Historic church in Tennessee, United States

The George Jones Memorial Baptist Church, also known as the "Wheat Church," is a historic church building at the former site of the community of Wheat in Oak Ridge, Tennessee, United States. It is the only structure remaining from Wheat, a rural Roane County community that was dissolved in 1942 when the United States government assumed ownership of the land for the Manhattan Project.

Founded in 1854 as a United Baptist congregation by 26 members of the Sulphur Springs Church of Christ, it was established in Wheat in the northern part of Roane County. Originally named the "Mount Zion Baptist Church," it changed its name to "George Jones Memorial Baptist Church" in 1901, after a local minister who had donated most of the land for the community. In the same year, the congregation built a new building, which remains today.

The church is considered a good example of a rural vernacular church building. It is a three-bay, rectangular plan brick building with wood cladding, a square bell tower, and a standing-seam metal roof. There are two rooms in its interior, an anteroom and the sanctuary, separated from one another by a waist-high partition. A 1½ acre cemetery is located west of the church.

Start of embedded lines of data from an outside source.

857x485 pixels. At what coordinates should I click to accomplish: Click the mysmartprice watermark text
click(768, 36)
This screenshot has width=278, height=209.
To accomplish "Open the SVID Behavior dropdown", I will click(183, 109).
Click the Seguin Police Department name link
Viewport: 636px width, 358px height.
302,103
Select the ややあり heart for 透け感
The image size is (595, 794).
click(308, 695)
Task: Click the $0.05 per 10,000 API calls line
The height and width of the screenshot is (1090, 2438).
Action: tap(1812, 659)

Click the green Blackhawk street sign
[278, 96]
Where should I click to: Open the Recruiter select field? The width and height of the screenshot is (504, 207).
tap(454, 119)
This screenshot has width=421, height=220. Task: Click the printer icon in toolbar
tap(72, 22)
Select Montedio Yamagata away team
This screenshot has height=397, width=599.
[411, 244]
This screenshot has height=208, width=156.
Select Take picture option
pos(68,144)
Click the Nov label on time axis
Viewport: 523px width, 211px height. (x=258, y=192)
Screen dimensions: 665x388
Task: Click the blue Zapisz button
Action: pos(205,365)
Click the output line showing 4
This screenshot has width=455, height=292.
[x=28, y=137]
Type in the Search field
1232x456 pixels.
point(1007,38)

The George Jones church served not only as a religious facility, but also as a community gathering place for Wheat residents. When Wheat was vacated by the federal government in 1942 as part of the Manhattan Project, the George Jones Memorial Baptist Church was abandoned with the rest of the community. All other Wheat buildings have been demolished. As the only pre-1942 building remaining in what was once Wheat, the church is the location of annual reunions of former residents.

The church is east of the K-25 site and a short distance north of State Route 58, from which it is visible. It is located on the old Wheat Road, a gravel road (accessible from Blair Road (SR 327)) that follows the historical roadbed of a one-time local thoroughfare. The church building and the road are owned and maintained by the U.S. Department of Energy. Motorized travel on the road is limited to government vehicles, but the road is open to pedestrians and bicycles as a public greenway trail.

George Jones Memorial Baptist Church was one of six Oak Ridge properties listed on the National Register of Historic Places in 1992. This listing reflects its significance as the only existing physical remnant of the Wheat community, a physical representation of rural life in the area in the 19th century and the early decades of the 20th century, and an example of vernacular church architecture.